(Your instructions) Using the records below, output the stretch that opens with the line containing "Task: Open Source tab dropdown arrow" and closes with the line containing "Viewport: 1456px width, 816px height.", exactly and including both lines, with nothing more.

(Provided information)
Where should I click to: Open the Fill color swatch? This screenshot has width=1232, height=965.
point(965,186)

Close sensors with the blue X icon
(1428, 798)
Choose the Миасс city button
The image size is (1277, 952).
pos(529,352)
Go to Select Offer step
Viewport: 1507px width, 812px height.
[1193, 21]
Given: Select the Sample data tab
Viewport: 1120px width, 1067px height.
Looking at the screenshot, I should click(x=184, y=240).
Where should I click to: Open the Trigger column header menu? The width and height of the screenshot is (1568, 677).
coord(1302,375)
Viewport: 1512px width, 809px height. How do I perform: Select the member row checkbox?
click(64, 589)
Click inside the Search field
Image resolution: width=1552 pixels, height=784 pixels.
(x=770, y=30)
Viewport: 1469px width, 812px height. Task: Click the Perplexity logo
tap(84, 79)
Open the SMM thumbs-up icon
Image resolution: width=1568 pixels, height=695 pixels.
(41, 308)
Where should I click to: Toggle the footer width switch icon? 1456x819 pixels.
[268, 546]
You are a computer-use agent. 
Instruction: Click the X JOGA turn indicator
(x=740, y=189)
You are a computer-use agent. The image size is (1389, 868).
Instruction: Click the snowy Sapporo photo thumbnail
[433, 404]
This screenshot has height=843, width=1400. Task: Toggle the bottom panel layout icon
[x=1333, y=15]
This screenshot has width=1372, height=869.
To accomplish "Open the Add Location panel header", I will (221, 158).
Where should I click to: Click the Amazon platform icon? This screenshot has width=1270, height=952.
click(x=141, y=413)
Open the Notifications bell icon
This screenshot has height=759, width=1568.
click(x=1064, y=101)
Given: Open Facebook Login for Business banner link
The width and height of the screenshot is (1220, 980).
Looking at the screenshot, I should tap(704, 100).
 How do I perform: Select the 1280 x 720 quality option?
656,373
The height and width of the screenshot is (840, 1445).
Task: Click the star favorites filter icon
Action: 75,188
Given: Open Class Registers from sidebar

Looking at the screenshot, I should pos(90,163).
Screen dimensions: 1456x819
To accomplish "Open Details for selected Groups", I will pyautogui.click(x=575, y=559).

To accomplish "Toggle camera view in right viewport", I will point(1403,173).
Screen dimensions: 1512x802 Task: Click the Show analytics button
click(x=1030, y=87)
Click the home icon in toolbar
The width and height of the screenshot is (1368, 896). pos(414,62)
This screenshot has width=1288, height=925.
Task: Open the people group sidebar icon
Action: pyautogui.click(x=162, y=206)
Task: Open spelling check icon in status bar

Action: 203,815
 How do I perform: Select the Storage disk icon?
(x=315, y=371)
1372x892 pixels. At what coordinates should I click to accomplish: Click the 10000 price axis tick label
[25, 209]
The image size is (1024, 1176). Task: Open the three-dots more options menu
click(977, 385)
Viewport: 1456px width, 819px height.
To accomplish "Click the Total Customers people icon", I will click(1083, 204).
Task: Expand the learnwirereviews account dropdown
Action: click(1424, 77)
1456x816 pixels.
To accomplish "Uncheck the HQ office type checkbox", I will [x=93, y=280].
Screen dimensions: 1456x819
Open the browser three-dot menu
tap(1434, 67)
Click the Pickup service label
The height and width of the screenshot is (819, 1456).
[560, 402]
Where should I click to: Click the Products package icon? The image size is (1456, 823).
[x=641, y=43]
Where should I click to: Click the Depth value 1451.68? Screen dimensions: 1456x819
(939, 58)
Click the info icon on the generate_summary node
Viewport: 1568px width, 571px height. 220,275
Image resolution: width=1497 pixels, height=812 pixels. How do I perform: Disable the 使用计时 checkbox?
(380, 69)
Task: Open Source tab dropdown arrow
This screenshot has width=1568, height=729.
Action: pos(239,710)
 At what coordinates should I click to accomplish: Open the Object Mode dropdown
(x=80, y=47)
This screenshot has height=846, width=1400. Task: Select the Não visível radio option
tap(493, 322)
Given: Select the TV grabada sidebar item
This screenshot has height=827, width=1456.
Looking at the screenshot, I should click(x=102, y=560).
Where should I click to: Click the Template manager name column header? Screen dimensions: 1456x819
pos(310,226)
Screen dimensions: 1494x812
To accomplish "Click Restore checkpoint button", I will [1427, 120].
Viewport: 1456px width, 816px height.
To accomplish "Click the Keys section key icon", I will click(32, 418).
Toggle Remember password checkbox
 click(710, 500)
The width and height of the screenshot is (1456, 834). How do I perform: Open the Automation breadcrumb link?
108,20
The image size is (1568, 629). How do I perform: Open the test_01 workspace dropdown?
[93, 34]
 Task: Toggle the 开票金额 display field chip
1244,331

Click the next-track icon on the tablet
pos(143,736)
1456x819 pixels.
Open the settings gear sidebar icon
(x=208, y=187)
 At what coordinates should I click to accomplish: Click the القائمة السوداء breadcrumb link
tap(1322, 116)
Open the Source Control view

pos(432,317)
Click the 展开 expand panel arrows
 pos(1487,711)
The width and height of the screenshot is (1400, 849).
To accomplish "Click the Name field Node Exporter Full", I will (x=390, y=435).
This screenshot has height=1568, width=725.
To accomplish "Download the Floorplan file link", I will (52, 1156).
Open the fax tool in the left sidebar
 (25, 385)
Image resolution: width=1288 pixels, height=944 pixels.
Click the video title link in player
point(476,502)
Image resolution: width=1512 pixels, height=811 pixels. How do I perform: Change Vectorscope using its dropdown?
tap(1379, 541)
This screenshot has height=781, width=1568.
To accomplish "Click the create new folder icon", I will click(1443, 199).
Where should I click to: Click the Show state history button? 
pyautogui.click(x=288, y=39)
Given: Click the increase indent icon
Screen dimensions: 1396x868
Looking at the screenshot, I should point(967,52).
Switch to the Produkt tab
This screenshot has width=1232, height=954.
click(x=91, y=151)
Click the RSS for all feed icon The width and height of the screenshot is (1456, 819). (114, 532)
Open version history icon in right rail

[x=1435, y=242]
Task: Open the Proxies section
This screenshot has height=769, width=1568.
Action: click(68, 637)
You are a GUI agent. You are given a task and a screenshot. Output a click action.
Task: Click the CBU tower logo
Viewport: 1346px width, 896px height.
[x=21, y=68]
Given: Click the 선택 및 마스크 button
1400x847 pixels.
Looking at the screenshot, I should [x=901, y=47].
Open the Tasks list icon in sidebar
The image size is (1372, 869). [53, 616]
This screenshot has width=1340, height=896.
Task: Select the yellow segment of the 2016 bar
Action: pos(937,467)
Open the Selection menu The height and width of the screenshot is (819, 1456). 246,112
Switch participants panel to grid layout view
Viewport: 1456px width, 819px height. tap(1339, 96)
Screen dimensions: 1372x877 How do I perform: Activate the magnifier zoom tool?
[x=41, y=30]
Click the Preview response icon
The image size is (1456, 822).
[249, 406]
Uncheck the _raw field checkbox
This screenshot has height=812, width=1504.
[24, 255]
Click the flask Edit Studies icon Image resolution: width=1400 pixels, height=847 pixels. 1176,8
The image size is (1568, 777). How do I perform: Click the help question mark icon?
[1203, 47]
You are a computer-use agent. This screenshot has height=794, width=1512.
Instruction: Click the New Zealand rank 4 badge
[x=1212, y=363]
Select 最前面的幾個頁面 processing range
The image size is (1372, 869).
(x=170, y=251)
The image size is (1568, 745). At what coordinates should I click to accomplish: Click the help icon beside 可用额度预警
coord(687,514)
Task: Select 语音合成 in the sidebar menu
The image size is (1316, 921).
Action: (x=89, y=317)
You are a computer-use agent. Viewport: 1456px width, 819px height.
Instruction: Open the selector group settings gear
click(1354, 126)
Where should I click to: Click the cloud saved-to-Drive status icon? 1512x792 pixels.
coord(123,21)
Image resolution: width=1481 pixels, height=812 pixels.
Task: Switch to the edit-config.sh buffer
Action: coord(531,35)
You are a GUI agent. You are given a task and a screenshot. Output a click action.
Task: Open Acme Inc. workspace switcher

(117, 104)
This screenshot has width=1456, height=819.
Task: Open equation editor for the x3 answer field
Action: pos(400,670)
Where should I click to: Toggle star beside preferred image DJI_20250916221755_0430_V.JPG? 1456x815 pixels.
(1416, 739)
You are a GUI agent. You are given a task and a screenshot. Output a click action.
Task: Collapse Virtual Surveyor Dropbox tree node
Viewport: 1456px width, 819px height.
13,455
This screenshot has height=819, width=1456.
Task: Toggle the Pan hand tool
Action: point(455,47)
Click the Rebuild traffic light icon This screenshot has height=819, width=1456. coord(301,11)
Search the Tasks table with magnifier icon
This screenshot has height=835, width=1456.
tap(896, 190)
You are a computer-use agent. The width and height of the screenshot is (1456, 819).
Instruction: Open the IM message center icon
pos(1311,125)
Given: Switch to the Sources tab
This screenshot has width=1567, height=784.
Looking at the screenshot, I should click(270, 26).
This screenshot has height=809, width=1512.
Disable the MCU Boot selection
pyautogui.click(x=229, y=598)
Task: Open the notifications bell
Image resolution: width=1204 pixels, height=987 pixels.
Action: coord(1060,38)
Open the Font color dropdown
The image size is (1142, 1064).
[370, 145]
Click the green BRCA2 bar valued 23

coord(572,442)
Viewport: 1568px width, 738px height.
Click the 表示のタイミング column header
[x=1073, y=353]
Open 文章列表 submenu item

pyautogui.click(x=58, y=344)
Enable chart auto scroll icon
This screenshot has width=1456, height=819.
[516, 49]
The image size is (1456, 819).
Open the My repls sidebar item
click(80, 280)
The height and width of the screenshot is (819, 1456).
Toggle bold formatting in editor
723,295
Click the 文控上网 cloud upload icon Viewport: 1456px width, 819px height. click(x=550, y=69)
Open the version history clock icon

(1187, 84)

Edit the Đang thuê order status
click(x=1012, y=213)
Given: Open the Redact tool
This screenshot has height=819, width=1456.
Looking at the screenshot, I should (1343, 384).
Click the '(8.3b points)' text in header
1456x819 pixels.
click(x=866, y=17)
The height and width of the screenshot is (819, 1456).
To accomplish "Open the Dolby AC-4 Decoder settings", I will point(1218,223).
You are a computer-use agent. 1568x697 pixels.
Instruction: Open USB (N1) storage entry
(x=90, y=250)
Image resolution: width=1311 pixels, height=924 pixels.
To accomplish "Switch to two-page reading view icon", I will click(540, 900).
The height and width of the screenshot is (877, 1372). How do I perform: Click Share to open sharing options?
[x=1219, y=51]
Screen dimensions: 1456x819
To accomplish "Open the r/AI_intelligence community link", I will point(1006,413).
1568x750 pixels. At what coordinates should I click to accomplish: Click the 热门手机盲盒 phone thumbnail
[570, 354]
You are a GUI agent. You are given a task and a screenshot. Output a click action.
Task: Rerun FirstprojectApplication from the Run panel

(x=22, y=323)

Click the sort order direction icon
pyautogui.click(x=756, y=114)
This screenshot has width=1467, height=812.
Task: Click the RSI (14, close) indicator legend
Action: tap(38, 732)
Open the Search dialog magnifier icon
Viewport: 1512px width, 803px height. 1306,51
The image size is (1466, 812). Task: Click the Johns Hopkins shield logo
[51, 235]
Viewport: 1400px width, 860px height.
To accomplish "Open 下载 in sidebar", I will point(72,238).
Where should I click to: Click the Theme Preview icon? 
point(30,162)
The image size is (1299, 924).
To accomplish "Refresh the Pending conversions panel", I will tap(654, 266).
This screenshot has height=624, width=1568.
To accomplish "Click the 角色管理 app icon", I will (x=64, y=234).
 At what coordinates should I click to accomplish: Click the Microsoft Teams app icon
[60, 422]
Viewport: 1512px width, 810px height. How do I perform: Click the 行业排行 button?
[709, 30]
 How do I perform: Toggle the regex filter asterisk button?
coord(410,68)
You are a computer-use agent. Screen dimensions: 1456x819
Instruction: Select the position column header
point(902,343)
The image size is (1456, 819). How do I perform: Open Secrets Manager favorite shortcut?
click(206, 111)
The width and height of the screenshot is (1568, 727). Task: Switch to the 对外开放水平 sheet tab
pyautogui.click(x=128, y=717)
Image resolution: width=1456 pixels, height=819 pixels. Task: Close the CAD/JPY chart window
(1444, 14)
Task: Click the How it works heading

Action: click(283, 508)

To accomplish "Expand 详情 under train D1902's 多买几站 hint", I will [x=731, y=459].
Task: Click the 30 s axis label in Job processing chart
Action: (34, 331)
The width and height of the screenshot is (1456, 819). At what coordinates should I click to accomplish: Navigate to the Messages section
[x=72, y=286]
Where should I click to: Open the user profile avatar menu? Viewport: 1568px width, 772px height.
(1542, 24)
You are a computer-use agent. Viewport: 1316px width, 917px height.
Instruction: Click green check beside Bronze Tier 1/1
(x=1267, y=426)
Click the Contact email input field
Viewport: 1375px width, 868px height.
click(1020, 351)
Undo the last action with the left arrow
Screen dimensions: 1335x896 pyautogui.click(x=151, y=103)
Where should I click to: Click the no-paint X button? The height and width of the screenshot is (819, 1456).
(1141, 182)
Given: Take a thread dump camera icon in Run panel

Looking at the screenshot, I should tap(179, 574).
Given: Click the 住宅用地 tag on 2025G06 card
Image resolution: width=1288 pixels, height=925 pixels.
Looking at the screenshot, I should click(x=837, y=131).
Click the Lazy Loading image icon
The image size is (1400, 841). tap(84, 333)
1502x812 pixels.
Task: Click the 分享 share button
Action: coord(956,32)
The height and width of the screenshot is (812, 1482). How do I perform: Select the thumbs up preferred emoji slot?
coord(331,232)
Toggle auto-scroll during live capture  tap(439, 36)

(Solution to this exercise)
Task: Open Source tab dropdown arrow
This screenshot has width=1568, height=729.
Action: pos(239,710)
 At what coordinates should I click to accomplish: Open the Object Mode dropdown
(x=80, y=47)
This screenshot has height=846, width=1400. Task: Select the Não visível radio option
tap(493, 322)
Given: Select the TV grabada sidebar item
This screenshot has height=827, width=1456.
Looking at the screenshot, I should click(x=102, y=560).
Where should I click to: Click the Template manager name column header? Screen dimensions: 1456x819
pos(310,226)
Screen dimensions: 1494x812
To accomplish "Click Restore checkpoint button", I will [1427, 120].
Viewport: 1456px width, 816px height.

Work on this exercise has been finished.